This action funds an NSF National Plant Genome Initiative Postdoctoral Research Fellowship in Biology for FY 2016. The fellowship supports a research and training plan in a host laboratory for the Fellow who also presents a plan to broaden participation in biology. The title of the research and training plan for this fellowship to Dr. Alex Harkess is "The origins of reproductive phasiRNAs in the angiosperms". The host institution for the fellowship is the Donald Danforth Plant Science Center and the sponsoring scientist is Dr. Blake Meyers.
All flowering plants have structures called anthers that produce male pollen during reproduction. In the sub-group of monocots, a unique class of small molecules, called small RNAs, are expressed in anthers just before pollen is produced. These small RNAs regulate how genes are turned on and off at specific times, thus likely ensuring normal reproduction. Despite the importance of these small RNAs, details of their function and regulation are not well understood. This project investigates when and how these small RNAs evolved in the grasses, thereby clarifying their functional importance in the context of evolution. Information will be conveyed through an outreach project with public gardens. In collaboration with the Longwood Garden (Philadelphia, PA) and the Missouri Botanic Garden (St. Louis, MO), the genome of the Longwood Hybrid water lily will be sequenced, and the resulting information will contribute to a public garden exhibit that connects genetics to evolution in this group of early-diverging flowering plants.
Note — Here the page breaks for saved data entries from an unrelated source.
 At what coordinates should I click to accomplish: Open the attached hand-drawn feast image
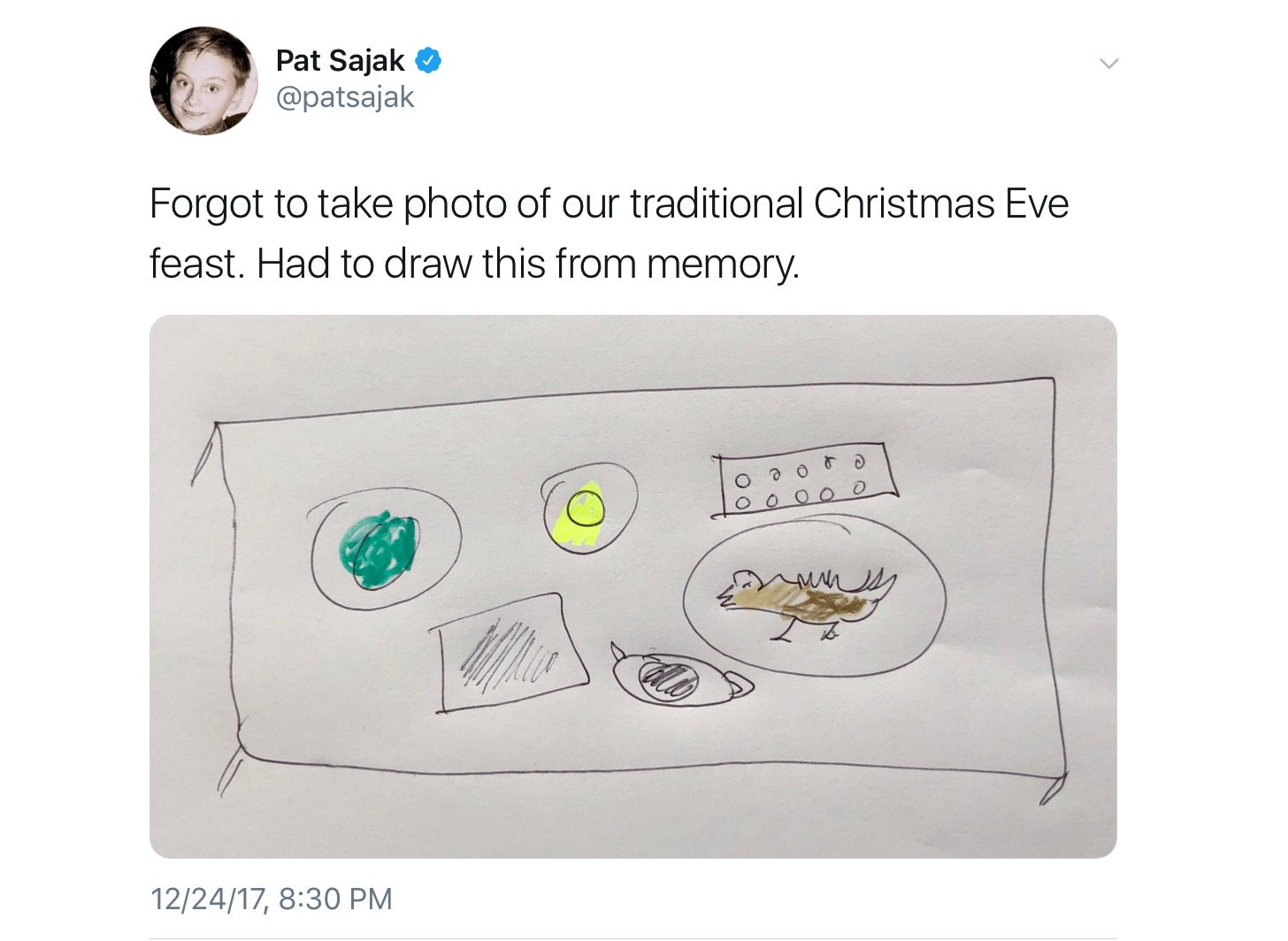pos(633,586)
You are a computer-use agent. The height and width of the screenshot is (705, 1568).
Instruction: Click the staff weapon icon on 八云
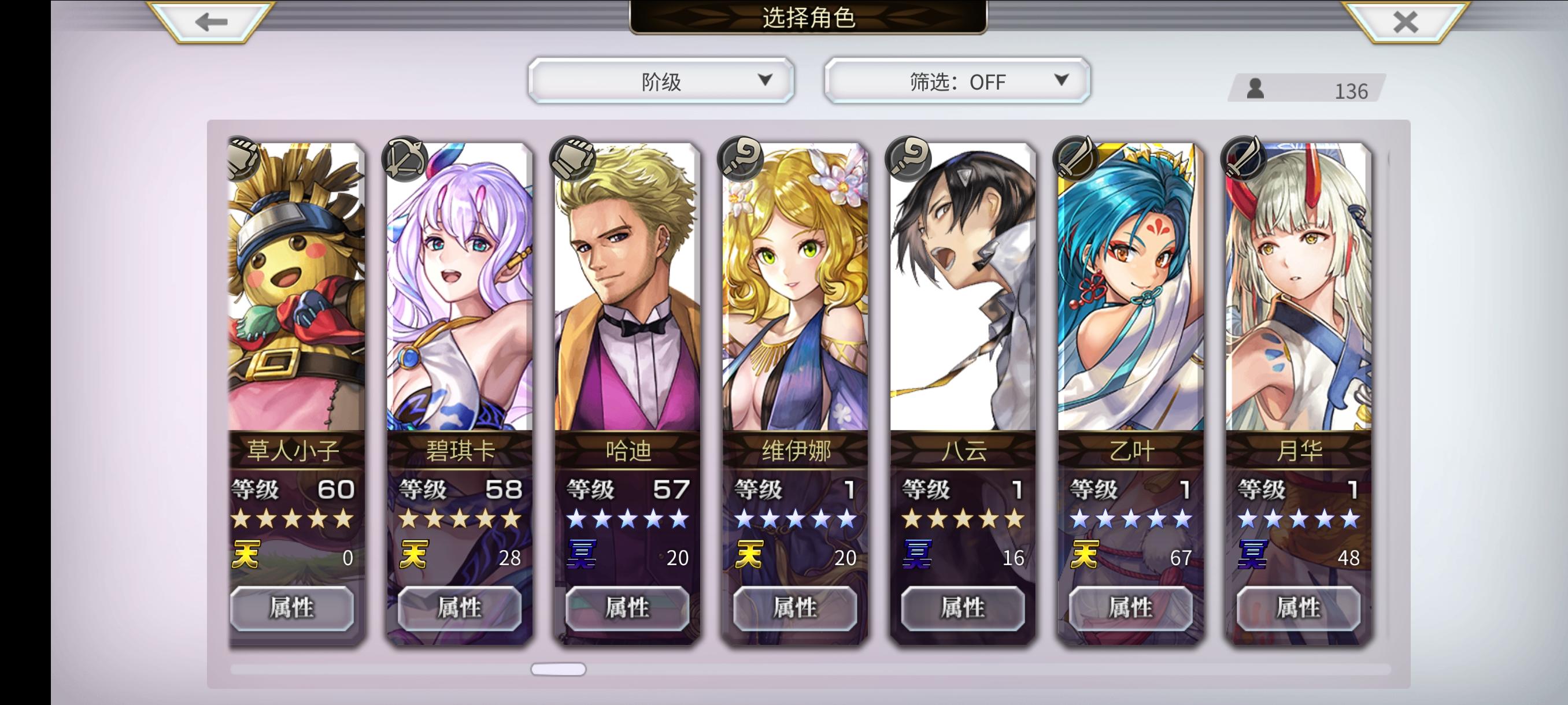908,158
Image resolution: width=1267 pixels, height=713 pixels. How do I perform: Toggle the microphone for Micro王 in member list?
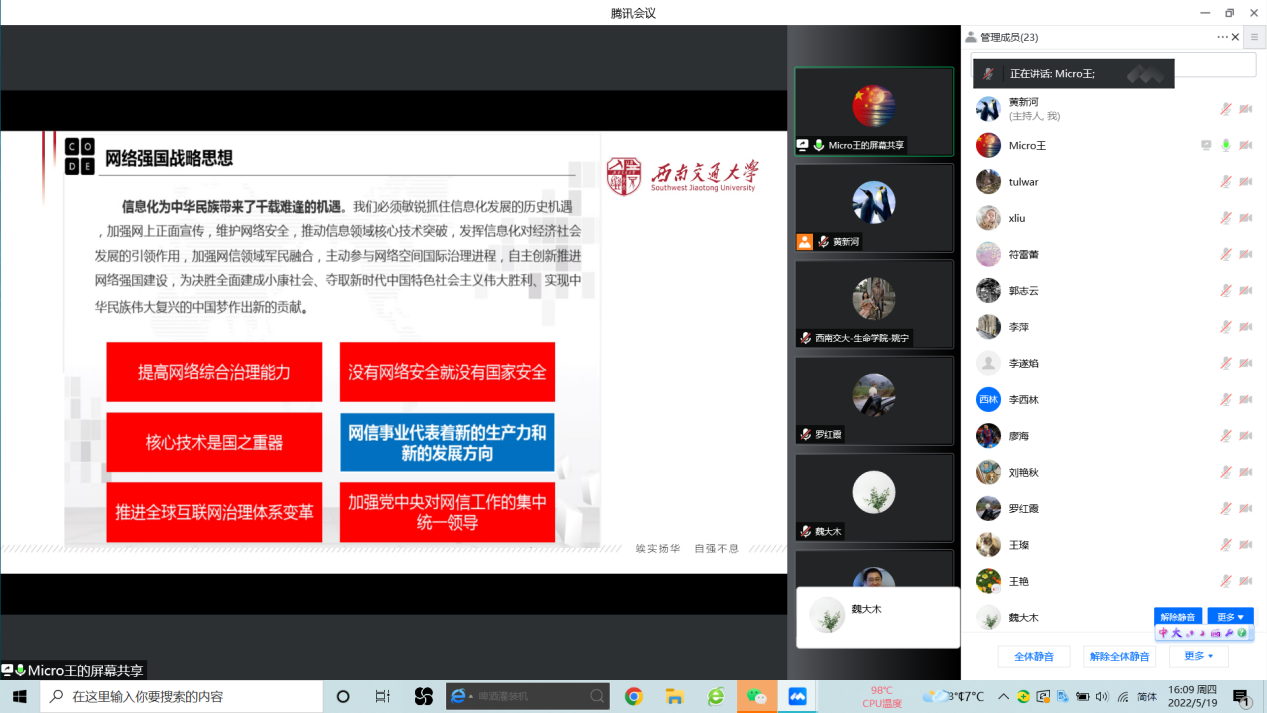(1226, 145)
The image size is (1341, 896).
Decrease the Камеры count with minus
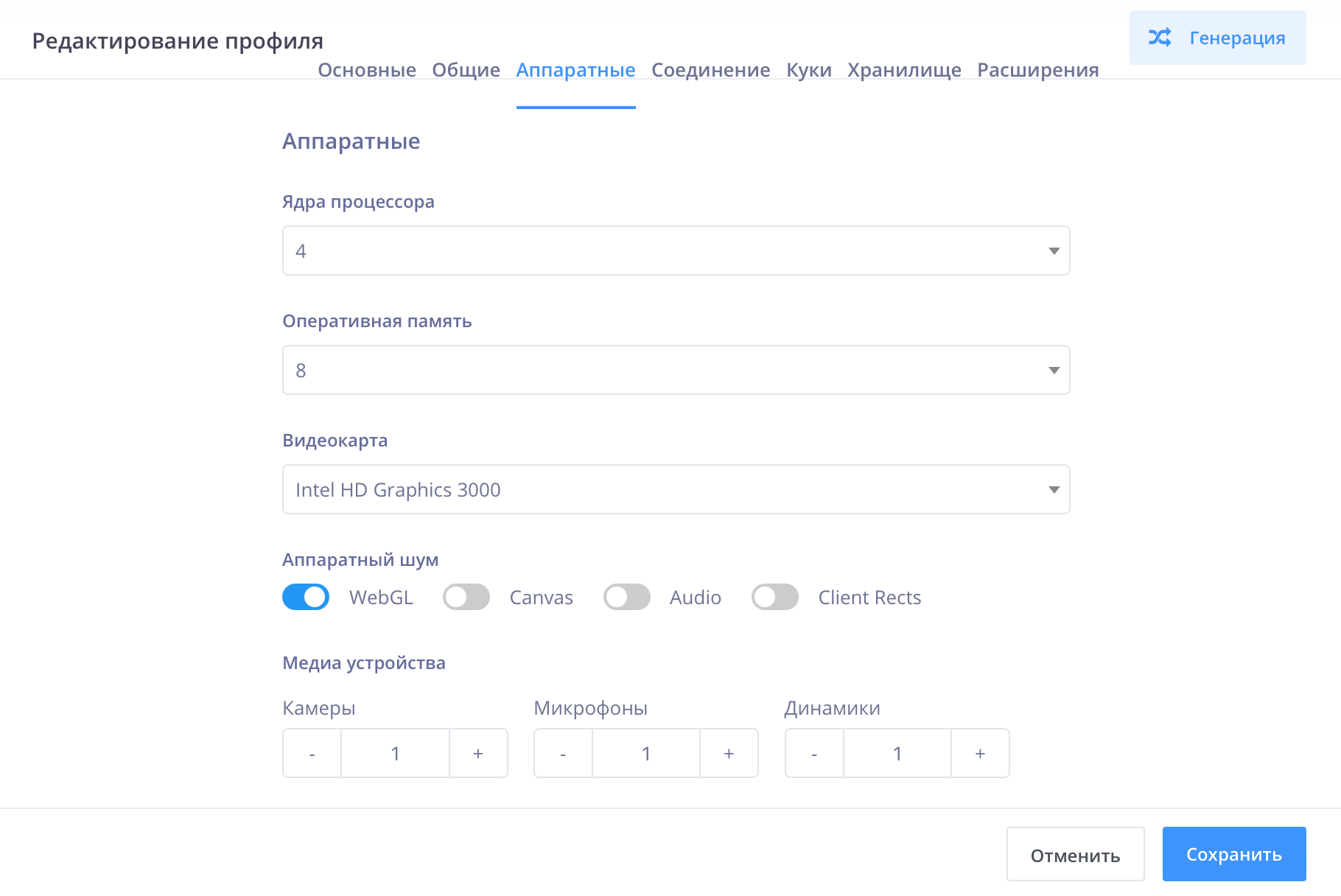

The aims of this project are to identify the key evolutionary events underlying the origin of 21 and 24nt phased, secondary, small interfering RNAs particularly in the monocots. Interestingly, a duplication event led to the presence of a monocot-specific Dicer-like protein, DCL5. Transcriptome sequencing of meiotic anthers across diverse groups of monocots will be used to carefully pinpoint the phylogenetic placement of the duplication event that led to the divergence of Dicer-like 3 (DCL3) and Dicer-like 5 (DCL5) in the monocots. After identifying this duplication event, a phylogenetically diverse subset of DCL5 genes will be transformed into the maize male-sterile DCL5 knockout to attempt to rescue function. Simultaneously, in situ hybridization and immunolocalizations will be performed across phylogenetically diverse monocots to identify potential changes in protein localization in the anther, further clarifying function during reproductive development.